Suppose that $\mathbf{v}_1, \mathbf{v}_2, \dots, \mathbf{v}_r$ are linearly dependent $n$-dimensional real vectors.

For any vector $\mathbf{v}_{r+1} \in \R^n$, determine whether the vectors $\mathbf{v}_1, \mathbf{v}_2, \dots, \mathbf{v}_r, \mathbf{v}_{r+1}$ are linearly independent or linearly dependent.

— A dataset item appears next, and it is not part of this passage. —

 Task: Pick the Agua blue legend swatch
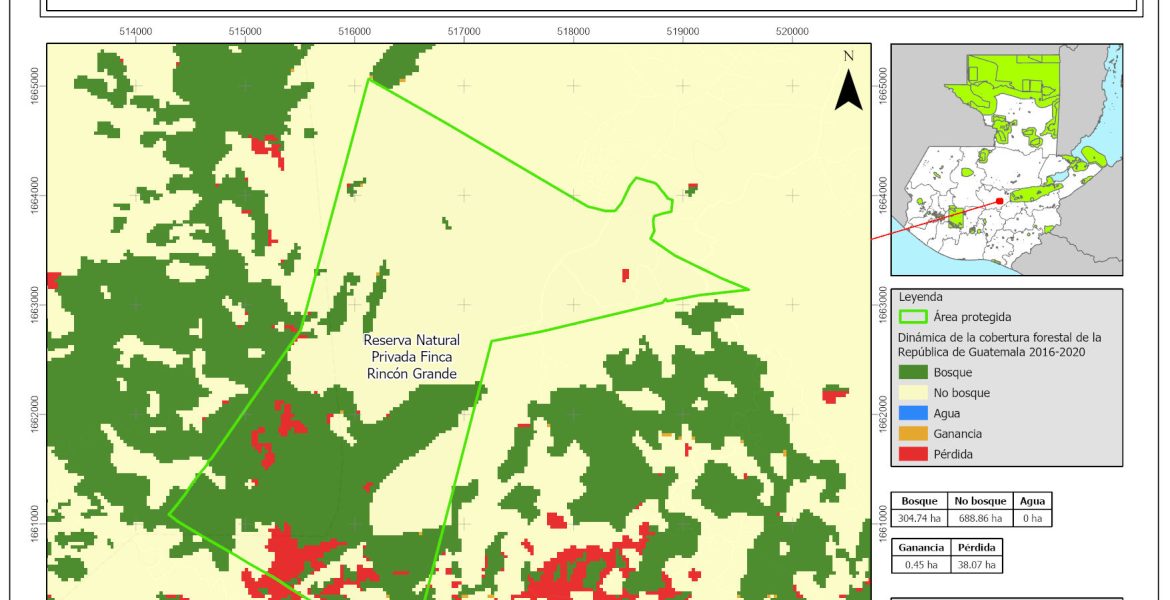coord(914,413)
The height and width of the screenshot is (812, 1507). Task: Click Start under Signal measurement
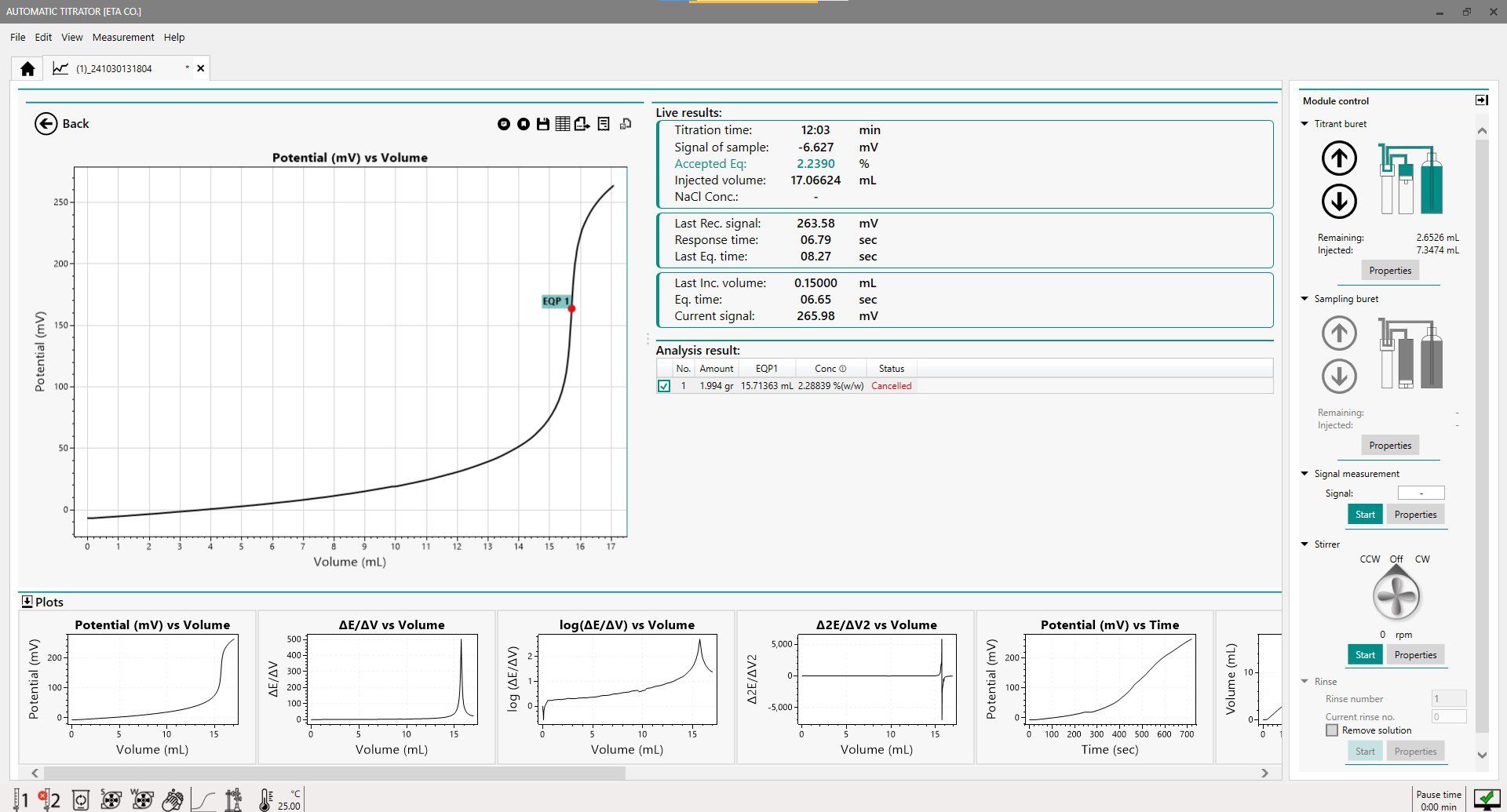coord(1365,515)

We claim that the vectors $\mathbf{v}_1, \mathbf{v}_2, \dots, \mathbf{v}_r, \mathbf{v}_{r+1}$ are linearly dependent.
Since the vectors $\mathbf{v}_1, \mathbf{v}_2, \dots, \mathbf{v}_r$ are linearly dependent, there exist scalars (real numbers) $a_1, a_2, \dots, a_r$ such that
\[a_1 \mathbf{v}_1+a_2\mathbf{v}_2+\cdots +a_r\mathbf{v}_r=\mathbf{0} \tag{*}\]
and not all of $a_1, \dots, a_r$ are zero, that is, $(a_1, \dots, a_r) \neq (0, \dots, 0)$.

Consider the equation
\[x_1\mathbf{v}_1+x_2 \mathbf{v}_2+\cdots +x_r \mathbf{v}_r+x_{r+1} \mathbf{v}_{r+1}=\mathbf{0}.\]
If this equation has a nonzero solution $(x_1, \dots, x_r, x_{r+1})$, then the vectors $\mathbf{v}_1, \dots, \mathbf{v}_{r+1}$ are linearly dependent.

In fact,
\[(x_1,x_2,\dots, x_r, x_{r+1})=(a_1, a_2, \dots, a_r, 0)\]
is a nonzero solution of the above equation.
To see this, first note that since not all of $a_1, a_2, \dots, a_r$ are zero, we have
\[(a_1, a_2, \dots, a_r, 0)\neq (0, 0, \dots, 0, 0).\]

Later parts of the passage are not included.